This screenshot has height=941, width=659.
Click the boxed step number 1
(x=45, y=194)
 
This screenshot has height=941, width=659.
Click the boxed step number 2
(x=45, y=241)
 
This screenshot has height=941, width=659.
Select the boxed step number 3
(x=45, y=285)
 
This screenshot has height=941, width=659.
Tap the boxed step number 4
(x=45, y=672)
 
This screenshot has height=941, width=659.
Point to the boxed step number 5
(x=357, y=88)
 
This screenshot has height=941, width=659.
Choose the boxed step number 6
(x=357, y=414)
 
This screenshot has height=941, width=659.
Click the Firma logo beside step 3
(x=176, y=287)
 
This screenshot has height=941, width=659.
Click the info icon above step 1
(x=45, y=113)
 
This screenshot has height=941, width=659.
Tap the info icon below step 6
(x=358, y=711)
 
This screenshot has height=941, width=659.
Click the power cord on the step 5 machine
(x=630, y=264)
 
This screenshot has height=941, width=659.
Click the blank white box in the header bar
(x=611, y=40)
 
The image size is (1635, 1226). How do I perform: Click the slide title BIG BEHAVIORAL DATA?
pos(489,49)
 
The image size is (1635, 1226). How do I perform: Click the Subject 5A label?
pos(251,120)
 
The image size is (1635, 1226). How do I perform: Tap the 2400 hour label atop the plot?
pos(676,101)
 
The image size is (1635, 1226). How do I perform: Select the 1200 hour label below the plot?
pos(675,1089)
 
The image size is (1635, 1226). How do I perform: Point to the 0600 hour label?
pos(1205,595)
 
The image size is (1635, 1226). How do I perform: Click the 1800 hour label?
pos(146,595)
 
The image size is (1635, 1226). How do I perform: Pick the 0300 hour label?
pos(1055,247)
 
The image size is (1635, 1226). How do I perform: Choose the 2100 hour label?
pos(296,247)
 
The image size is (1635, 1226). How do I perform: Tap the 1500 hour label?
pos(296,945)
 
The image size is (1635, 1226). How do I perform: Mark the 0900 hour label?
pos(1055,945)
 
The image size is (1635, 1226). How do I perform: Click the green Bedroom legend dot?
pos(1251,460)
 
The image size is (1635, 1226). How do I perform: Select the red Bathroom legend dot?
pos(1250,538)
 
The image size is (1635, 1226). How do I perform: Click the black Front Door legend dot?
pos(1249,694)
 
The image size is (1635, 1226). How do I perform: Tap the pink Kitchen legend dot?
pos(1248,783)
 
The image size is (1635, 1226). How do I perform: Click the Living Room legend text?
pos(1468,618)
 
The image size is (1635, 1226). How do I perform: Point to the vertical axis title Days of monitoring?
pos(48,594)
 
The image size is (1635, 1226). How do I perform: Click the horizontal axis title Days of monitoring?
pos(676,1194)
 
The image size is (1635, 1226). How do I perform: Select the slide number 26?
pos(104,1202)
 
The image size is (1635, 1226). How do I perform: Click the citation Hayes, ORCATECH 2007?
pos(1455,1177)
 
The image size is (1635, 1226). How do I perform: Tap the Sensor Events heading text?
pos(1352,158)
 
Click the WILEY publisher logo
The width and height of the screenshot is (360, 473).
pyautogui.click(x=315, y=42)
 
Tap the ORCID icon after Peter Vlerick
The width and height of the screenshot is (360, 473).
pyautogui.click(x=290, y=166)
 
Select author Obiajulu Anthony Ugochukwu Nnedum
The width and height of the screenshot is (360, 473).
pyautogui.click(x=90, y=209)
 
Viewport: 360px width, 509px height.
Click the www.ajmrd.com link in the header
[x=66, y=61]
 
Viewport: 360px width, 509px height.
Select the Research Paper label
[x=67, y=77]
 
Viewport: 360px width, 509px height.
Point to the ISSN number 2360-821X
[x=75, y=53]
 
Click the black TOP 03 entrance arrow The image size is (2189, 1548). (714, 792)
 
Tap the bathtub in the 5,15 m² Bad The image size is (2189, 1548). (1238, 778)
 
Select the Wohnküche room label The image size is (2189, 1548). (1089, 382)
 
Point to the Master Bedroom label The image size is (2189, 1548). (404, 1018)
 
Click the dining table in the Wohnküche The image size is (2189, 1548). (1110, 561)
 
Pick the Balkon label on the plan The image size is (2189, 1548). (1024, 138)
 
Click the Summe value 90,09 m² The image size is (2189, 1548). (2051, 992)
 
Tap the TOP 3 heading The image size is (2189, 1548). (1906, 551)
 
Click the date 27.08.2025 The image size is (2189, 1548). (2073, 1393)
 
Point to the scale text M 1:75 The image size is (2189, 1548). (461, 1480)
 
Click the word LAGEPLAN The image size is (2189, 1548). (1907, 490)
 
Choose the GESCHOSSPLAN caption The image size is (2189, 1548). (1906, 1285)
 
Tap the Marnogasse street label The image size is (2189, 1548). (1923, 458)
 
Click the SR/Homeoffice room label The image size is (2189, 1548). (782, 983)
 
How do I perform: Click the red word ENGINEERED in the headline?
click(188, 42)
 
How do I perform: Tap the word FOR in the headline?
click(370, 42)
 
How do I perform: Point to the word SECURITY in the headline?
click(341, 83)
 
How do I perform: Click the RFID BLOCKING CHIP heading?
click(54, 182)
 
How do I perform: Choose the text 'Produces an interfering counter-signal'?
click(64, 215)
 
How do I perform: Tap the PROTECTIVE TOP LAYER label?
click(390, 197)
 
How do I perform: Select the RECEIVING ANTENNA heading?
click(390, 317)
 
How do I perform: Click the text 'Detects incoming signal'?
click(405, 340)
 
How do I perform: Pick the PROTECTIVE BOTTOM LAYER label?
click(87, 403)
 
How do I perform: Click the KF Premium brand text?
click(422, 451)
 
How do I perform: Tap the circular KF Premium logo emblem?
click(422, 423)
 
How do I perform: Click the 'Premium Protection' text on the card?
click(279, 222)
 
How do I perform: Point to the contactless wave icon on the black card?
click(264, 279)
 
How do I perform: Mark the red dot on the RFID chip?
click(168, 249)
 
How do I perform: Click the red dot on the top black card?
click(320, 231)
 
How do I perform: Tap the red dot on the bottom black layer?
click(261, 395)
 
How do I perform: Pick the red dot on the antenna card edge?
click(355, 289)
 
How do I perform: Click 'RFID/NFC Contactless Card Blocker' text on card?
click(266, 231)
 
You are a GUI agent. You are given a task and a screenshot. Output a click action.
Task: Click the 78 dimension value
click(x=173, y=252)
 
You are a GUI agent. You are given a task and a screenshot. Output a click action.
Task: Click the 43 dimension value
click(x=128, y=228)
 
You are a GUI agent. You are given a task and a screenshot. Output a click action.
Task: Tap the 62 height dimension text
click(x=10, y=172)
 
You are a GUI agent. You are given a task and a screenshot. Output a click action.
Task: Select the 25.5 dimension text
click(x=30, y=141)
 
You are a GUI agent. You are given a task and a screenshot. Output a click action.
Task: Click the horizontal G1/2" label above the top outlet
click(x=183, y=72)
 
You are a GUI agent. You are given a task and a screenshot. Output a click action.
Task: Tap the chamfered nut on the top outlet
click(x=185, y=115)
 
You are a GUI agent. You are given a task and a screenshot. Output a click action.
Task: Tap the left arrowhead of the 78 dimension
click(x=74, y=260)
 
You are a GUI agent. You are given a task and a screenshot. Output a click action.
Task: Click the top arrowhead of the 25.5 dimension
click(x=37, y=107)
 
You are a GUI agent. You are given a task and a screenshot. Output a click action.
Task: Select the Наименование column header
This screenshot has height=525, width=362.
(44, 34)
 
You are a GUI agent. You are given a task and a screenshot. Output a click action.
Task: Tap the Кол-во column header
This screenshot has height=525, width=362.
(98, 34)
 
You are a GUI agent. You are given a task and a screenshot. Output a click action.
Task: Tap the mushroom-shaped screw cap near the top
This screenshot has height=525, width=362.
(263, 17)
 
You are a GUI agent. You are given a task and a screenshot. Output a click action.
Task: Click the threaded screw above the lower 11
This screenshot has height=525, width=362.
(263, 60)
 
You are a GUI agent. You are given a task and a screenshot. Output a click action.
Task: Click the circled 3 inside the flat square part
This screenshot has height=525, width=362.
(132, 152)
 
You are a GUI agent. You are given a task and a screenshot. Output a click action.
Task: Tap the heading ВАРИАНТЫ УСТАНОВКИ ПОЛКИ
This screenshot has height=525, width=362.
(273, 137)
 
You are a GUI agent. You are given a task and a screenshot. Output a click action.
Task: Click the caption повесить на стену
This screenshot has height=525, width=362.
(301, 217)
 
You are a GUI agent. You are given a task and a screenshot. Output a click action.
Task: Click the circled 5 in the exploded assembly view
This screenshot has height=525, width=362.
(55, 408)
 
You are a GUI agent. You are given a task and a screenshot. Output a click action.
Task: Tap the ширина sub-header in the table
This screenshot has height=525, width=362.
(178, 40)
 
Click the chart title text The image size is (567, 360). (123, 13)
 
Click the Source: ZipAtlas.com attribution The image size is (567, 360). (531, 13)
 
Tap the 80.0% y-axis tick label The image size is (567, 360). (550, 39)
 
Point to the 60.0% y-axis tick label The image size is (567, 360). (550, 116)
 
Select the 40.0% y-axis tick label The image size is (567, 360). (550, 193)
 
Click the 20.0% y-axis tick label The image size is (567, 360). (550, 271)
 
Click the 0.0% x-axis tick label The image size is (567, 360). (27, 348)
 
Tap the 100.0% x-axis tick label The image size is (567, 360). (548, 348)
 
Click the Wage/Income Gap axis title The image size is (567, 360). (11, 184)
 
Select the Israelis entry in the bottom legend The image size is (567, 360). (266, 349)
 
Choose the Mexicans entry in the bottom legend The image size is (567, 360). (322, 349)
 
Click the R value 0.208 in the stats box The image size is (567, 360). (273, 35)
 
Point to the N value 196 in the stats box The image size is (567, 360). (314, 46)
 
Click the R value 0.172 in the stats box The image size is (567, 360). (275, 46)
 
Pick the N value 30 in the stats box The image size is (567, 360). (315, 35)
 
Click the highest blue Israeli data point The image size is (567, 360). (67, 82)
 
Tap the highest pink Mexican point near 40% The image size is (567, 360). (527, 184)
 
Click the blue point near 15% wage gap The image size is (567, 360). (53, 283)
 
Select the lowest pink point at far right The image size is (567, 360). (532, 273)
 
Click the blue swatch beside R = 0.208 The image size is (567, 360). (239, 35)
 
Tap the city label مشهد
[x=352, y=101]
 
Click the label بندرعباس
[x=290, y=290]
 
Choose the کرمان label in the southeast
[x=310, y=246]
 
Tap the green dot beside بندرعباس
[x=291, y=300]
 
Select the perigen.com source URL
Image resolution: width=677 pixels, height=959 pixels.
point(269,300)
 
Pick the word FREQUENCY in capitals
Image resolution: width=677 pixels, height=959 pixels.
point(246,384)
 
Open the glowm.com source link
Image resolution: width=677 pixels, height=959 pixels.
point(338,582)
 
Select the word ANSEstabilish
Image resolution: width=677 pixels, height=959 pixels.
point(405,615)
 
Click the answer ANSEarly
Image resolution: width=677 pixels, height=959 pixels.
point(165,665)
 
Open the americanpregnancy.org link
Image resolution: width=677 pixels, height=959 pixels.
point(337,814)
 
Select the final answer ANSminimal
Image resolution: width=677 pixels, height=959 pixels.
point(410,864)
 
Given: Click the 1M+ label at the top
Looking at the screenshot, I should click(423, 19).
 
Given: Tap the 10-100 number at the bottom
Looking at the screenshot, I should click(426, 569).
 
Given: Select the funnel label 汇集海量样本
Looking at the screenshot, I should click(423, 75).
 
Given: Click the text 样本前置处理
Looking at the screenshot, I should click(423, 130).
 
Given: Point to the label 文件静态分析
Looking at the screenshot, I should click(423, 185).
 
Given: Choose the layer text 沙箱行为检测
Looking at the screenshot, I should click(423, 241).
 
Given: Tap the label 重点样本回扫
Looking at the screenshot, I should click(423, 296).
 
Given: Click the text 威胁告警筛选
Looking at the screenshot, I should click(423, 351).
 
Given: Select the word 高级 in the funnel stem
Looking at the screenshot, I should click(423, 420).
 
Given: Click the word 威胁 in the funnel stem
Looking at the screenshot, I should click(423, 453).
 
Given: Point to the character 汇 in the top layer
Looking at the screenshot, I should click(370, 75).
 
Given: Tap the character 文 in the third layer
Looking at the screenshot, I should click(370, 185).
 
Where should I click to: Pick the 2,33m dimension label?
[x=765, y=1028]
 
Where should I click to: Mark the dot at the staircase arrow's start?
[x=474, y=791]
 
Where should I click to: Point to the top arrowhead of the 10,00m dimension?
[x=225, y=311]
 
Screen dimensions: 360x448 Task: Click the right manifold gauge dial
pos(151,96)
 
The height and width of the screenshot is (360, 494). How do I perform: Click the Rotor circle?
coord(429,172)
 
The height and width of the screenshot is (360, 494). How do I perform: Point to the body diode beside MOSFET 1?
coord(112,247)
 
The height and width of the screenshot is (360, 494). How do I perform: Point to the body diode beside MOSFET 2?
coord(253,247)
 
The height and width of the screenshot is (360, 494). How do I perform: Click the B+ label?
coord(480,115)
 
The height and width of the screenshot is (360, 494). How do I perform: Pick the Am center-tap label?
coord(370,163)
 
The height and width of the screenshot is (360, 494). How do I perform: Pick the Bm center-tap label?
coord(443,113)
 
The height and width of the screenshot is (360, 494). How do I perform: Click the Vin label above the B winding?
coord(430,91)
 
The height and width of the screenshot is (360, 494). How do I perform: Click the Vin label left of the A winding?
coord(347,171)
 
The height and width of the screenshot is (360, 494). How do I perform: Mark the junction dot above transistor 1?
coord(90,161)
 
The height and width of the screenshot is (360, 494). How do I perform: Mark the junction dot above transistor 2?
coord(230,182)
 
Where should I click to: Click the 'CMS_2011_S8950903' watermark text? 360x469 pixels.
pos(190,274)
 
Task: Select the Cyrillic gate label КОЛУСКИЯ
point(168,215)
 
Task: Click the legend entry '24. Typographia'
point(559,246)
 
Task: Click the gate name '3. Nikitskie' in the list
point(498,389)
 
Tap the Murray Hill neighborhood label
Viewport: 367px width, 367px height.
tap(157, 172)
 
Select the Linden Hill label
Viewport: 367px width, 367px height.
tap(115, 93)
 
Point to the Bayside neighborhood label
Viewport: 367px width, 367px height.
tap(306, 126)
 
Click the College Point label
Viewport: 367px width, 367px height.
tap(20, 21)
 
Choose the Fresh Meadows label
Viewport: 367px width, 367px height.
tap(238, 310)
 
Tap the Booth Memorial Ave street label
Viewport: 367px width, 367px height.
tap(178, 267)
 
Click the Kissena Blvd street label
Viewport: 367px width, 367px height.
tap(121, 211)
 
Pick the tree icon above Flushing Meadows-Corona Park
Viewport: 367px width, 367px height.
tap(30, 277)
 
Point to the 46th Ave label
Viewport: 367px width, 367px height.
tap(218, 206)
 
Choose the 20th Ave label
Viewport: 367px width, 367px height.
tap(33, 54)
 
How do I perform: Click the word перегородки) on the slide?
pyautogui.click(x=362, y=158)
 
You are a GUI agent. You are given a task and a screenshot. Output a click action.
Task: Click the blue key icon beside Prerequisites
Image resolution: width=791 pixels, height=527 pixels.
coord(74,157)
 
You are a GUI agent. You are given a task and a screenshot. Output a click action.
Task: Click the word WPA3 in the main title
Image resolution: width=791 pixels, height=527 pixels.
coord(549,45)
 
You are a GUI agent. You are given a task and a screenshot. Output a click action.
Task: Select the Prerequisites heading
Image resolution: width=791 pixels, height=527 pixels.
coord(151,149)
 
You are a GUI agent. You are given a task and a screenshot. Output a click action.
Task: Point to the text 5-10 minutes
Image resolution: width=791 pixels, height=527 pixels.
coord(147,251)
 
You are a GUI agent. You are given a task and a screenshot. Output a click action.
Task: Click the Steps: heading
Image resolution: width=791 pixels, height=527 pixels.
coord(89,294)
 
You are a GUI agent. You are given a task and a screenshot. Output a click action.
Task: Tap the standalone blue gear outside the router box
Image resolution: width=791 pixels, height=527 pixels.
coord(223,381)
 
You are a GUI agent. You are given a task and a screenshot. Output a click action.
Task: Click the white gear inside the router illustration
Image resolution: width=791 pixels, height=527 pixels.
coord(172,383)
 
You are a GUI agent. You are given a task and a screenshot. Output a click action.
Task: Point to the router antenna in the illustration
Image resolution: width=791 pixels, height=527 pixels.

▶ INSTRUCTIONS TO FOLLOW: Reproduce the lines above word for word. Start with the line that contains "below the plot?" and go on through the line that contains "pos(1249,694)", including both of those lines.

▶ THE ANSWER:
The image size is (1635, 1226). How do I perform: Select the 1200 hour label below the plot?
pos(675,1089)
 
The image size is (1635, 1226). How do I perform: Point to the 0600 hour label?
pos(1205,595)
 
The image size is (1635, 1226). How do I perform: Click the 1800 hour label?
pos(146,595)
 
The image size is (1635, 1226). How do I perform: Pick the 0300 hour label?
pos(1055,247)
 
The image size is (1635, 1226). How do I perform: Choose the 2100 hour label?
pos(296,247)
 
The image size is (1635, 1226). How do I perform: Tap the 1500 hour label?
pos(296,945)
 
The image size is (1635, 1226). How do I perform: Mark the 0900 hour label?
pos(1055,945)
 
The image size is (1635, 1226). How do I perform: Click the green Bedroom legend dot?
pos(1251,460)
 
The image size is (1635, 1226). How do I perform: Select the red Bathroom legend dot?
pos(1250,538)
 
The image size is (1635, 1226). How do I perform: Click the black Front Door legend dot?
pos(1249,694)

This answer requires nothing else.